Aaron blogs at ZunguZungu. Some of you will get the cultural reference there. If not do take the time to savor his “about me” page.

Aaron is many things. Chief among them he is curious. And that is no inconsequential thing. Curiosity is at the heart of many of our biggest social issues of the day. In education we struggle with institutionalizing creative inquiry, making it work for every teacher, every class, every child. We fight over whether it is innate or cultivated. We value it even we campaign against its inevitable disconcerting lines of inquiry. We call it innovation, the American spirit, humanity, empathy — it’s all curiosity seeking out new ways of knowing and being. Aaron is curious.

From long-form, engaging web-journalism on Julian Assange to his insightful critique of the state of higher education, Aaron offers a voice almost as rare in the academy as that of a black woman: a rural, working class perspective.

It makes for a wonderful experience.

4. Natalie Cecire

We have this strange notion in our culture that cultural products spring forth from some a-historical, a-political void. Natalie demolishes that misconception on her blog, Works Cited.

She has made some of the most nimble, elegant connections between literature, popular culture, art and everything from politics to educational policy that I have ever read. It is fascinating to see the direction she can take an almost pedestrian argument. It’s always higher and further than you would have imagined. Bonus? She does EXCELLENT snark.

5. Surly Urbanist

Innovation. Urban. New Urbanism. Creative class. Eco-friendly living.

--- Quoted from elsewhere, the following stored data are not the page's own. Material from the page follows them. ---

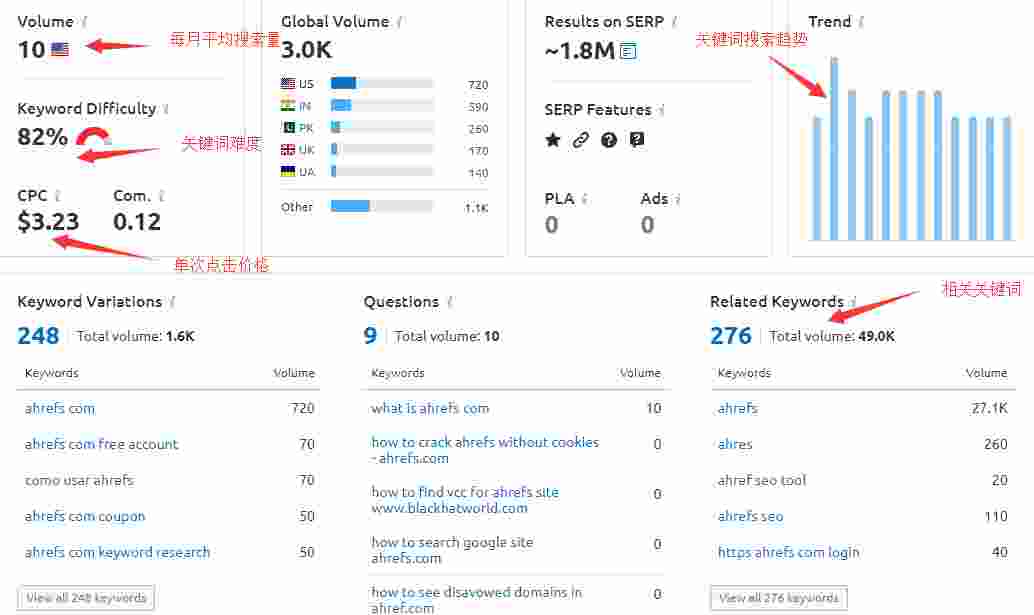Click the square speech-bubble SERP feature icon
This screenshot has width=1034, height=615.
pyautogui.click(x=637, y=140)
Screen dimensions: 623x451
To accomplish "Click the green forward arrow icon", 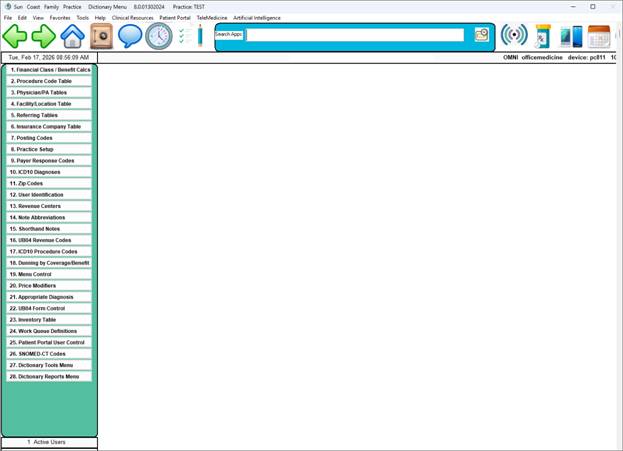I will [x=44, y=37].

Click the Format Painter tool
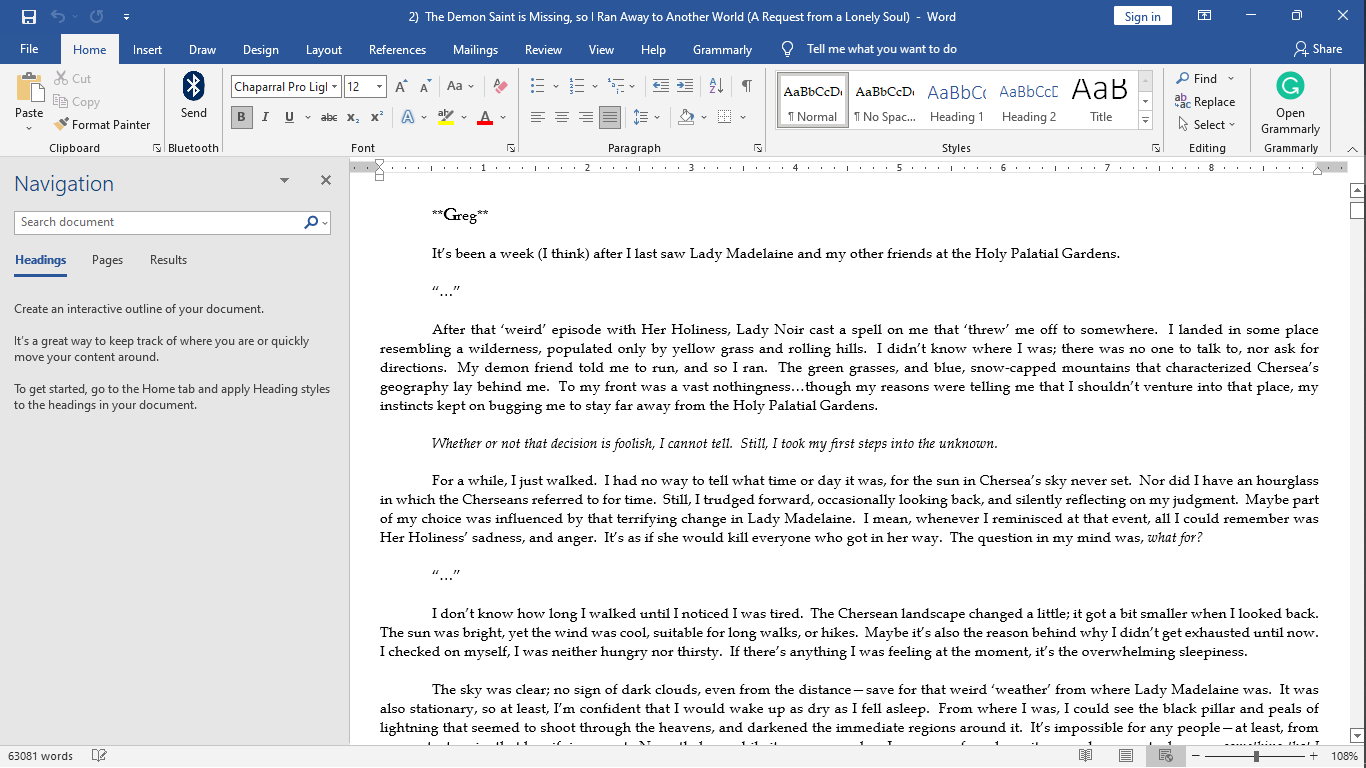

Livable cities.

What do all of these things have in common?

No one ever really knows what the mean, exactly.

My man Surly Urbanist holds his urban studies colleagues to the incredible standard of plain-speaking and speaking plainly. It is not uncommon for him to take, for instance, a bike path initiative to task for throwing around words like “innovation” without considering the real impact of “new urbanism” on the old urban that already exists. Nothing new is built without destroying, forever altering what is. In our quest for gentrified urban spaces with just the right minority presence (enough for good food, not too much to change the rhythm of a community), we often let interests run roughshod over the rights, histories and spaces of marginalized people.

Surly Urbanist tackles this and more. His is a strong, articulate, uncompromising voice. I’m lucky to call him a friend.

6. Vintage Black Glamour by Nichelle Gainer.

This might seem like a hard left after my previous nods but it is not. I love, love, love, love this blog. I mean, I sometimes click through it for hours during the wee hours of the morning when I should be reading more gendered org theory.

In the “Bluest Eye” Toni Morrison fictionalizes a reality that is true for far too  many women of color. We never see ourselves in our media, in the world we inhabit, in the eyes of people who truly see us. We are not swimsuit models, blonde bombshell ideals, “tan” in the acceptable sense (meaning, manufactured not perennial and natural). We are wild haired occasionally. . We’re the dark hand on the thigh of a white model to highlight her paleness and, by extension, her superiority.

We’re life’s negative space. We exist merely to make whiteness beautiful.

Except we exist. We are beautiful and glamorous. We have icons and heroes and a history. And Nichelle captures that all with a gallery of images that celebrates us while simultaneously saying we’re normal and we’re here and we’ve been here.

I love it.

7. Douglas Edwards

Douglas is a character in the best sense of the word. His range of interests and expertise seems to know no bounds. From copyright law to economics to education and science, if it is happening Douglass probably knows about it…and he’s probably archiving it.

And that is the gift Douglass has given me. His ongoing web bibliography archives internet content to be cited, shared, and to exist beyond the rigid academic publishing system. He is walking his talk. He believes in democratic knowledge production and he does something about it. His sense of self, engagement, and commitment to his public ideals inspires me.